Provided records ::
○ ○ ○ ○ ○ ○ ○
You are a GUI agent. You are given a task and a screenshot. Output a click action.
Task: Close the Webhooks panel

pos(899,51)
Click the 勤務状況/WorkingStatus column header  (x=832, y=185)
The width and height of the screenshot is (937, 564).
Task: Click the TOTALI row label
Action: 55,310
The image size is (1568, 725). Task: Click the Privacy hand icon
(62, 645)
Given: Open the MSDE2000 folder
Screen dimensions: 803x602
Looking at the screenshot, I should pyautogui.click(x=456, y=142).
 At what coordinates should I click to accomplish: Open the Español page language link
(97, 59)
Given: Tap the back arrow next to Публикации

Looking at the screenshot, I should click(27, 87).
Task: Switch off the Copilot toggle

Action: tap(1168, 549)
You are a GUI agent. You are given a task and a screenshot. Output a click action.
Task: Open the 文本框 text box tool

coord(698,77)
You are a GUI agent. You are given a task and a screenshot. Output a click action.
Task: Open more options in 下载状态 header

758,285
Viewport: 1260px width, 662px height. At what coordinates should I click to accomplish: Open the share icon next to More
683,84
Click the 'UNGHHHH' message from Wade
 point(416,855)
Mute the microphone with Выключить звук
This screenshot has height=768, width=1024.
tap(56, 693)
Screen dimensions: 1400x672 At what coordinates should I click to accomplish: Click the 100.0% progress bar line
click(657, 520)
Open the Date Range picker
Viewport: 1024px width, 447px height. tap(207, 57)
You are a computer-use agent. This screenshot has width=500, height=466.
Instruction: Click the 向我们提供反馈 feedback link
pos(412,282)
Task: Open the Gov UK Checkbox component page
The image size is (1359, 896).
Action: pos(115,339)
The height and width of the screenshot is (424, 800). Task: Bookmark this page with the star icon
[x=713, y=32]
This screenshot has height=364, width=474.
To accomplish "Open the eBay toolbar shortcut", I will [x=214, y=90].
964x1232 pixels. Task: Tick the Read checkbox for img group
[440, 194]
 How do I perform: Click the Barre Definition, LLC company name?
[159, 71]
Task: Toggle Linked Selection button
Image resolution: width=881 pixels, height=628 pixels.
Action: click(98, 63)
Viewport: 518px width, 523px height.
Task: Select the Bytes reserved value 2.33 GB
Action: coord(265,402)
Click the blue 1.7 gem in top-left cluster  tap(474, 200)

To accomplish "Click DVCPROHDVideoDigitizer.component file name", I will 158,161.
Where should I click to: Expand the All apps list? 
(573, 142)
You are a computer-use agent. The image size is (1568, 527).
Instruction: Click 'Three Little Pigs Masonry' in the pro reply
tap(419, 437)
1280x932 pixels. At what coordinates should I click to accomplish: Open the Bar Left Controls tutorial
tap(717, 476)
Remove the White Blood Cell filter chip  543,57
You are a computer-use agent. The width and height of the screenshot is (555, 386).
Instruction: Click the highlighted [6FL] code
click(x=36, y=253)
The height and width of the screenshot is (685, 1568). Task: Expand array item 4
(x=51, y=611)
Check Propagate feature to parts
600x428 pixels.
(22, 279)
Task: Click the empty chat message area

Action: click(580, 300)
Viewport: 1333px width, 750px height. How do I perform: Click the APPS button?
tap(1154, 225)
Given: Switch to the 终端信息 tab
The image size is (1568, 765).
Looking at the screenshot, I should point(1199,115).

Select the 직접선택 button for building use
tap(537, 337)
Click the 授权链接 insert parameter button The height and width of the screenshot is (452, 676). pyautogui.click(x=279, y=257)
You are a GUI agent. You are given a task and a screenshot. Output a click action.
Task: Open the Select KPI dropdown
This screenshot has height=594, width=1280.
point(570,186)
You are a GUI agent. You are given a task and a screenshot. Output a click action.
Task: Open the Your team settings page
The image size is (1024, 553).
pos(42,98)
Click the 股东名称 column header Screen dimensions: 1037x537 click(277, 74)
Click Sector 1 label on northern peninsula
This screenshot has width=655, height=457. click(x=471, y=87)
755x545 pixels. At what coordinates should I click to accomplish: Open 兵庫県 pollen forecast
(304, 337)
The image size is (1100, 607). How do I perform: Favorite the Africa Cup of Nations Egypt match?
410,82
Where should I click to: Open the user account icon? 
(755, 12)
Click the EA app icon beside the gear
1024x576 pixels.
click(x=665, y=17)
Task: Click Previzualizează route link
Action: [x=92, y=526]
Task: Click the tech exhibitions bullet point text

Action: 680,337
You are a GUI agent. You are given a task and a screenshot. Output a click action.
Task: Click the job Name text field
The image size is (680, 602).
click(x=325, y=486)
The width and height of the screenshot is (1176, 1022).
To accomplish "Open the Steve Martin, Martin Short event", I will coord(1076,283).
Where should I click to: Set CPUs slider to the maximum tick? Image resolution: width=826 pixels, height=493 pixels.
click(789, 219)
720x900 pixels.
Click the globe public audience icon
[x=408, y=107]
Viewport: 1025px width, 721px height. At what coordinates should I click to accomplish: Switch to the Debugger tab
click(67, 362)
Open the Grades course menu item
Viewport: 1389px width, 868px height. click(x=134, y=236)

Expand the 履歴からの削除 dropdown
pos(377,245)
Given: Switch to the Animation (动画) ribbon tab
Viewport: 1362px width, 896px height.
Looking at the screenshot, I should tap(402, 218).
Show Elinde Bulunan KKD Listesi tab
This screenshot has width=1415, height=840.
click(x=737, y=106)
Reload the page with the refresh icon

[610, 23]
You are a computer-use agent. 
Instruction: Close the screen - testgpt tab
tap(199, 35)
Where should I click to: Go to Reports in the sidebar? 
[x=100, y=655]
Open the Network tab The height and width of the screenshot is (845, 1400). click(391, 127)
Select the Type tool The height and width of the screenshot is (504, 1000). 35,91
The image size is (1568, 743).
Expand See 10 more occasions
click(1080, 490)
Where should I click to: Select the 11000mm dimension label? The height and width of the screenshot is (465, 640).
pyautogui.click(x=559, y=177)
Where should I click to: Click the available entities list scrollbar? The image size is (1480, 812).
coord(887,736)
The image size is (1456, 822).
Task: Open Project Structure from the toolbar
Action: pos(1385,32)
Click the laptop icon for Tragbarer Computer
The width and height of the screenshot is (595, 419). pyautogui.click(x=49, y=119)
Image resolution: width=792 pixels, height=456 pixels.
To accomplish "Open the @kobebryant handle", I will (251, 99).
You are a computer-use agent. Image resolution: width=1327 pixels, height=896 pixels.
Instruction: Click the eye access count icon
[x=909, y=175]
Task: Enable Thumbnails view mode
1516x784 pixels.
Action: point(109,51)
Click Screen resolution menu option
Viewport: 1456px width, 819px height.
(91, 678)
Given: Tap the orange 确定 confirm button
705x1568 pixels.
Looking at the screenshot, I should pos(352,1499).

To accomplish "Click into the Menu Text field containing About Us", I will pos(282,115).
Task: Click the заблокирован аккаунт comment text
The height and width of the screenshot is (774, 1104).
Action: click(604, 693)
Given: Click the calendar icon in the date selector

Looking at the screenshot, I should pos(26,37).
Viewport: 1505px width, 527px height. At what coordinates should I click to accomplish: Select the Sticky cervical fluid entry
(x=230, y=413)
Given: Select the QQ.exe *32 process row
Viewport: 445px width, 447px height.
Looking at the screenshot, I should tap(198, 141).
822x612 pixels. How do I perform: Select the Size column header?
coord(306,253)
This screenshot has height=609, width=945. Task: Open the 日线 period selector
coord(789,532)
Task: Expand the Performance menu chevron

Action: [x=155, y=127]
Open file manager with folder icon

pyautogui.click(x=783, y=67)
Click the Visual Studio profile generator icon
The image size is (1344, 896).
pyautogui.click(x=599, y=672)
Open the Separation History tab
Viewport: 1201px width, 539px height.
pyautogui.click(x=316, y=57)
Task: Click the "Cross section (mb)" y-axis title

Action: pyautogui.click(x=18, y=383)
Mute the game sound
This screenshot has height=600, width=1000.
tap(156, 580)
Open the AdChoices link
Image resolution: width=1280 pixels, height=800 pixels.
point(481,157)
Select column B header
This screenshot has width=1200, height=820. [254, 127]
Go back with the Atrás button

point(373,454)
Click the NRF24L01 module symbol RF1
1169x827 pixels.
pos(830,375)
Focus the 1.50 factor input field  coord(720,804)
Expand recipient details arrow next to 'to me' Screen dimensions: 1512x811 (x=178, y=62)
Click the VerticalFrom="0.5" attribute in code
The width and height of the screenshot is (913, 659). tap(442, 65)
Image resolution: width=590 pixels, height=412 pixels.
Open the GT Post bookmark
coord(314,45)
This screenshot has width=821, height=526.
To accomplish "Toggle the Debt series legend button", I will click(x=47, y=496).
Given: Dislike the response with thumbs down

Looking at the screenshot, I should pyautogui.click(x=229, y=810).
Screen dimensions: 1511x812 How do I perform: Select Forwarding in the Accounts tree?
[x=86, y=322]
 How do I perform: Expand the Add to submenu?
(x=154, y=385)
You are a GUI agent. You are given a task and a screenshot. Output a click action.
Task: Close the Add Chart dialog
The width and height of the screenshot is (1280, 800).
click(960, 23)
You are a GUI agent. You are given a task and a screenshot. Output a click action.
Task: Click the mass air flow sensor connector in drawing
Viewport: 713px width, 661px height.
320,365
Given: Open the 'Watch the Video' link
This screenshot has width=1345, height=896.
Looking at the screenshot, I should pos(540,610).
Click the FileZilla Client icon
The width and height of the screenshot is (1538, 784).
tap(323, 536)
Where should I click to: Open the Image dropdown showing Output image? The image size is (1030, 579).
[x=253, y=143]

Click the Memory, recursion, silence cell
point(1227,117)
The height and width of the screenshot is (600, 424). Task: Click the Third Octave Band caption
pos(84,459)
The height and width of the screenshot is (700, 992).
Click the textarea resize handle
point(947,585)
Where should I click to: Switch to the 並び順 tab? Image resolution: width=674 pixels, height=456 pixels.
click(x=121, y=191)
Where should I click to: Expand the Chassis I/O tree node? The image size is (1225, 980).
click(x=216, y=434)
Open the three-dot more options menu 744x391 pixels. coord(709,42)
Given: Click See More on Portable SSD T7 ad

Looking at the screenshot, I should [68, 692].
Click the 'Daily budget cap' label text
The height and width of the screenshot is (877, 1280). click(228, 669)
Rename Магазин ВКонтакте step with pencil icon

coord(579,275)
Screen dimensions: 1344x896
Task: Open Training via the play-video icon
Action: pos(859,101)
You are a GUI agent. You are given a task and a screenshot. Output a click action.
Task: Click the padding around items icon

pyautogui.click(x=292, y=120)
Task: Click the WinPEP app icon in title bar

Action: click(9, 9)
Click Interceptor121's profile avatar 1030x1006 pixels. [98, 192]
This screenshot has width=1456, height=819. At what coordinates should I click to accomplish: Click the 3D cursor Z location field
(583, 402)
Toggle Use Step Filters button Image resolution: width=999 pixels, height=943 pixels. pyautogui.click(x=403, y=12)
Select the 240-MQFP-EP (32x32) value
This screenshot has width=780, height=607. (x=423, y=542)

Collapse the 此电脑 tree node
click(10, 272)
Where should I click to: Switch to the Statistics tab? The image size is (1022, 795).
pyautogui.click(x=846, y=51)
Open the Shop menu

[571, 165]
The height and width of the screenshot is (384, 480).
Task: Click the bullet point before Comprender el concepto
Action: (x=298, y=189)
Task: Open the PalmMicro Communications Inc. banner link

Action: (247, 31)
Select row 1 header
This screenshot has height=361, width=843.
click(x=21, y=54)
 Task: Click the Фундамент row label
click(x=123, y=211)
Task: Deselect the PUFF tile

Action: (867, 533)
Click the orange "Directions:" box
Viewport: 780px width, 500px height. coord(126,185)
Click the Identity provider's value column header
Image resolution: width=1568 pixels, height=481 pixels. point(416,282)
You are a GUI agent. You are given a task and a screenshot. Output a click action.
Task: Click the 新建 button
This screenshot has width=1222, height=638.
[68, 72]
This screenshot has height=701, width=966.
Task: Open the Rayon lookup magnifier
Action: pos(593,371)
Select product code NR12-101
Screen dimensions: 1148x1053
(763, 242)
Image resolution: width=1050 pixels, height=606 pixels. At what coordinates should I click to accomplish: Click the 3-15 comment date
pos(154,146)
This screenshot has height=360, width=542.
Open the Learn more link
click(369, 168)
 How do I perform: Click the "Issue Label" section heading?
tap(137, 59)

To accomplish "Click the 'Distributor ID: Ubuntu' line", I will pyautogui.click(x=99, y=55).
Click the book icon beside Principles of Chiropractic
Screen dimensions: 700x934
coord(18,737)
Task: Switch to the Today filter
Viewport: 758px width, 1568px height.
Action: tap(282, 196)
○ ○ ○ ○ ○ ○ ○
Exercise ::
Across all the entries, count the lines that contain the word "component" and give the number by itself.

Written reply ::
2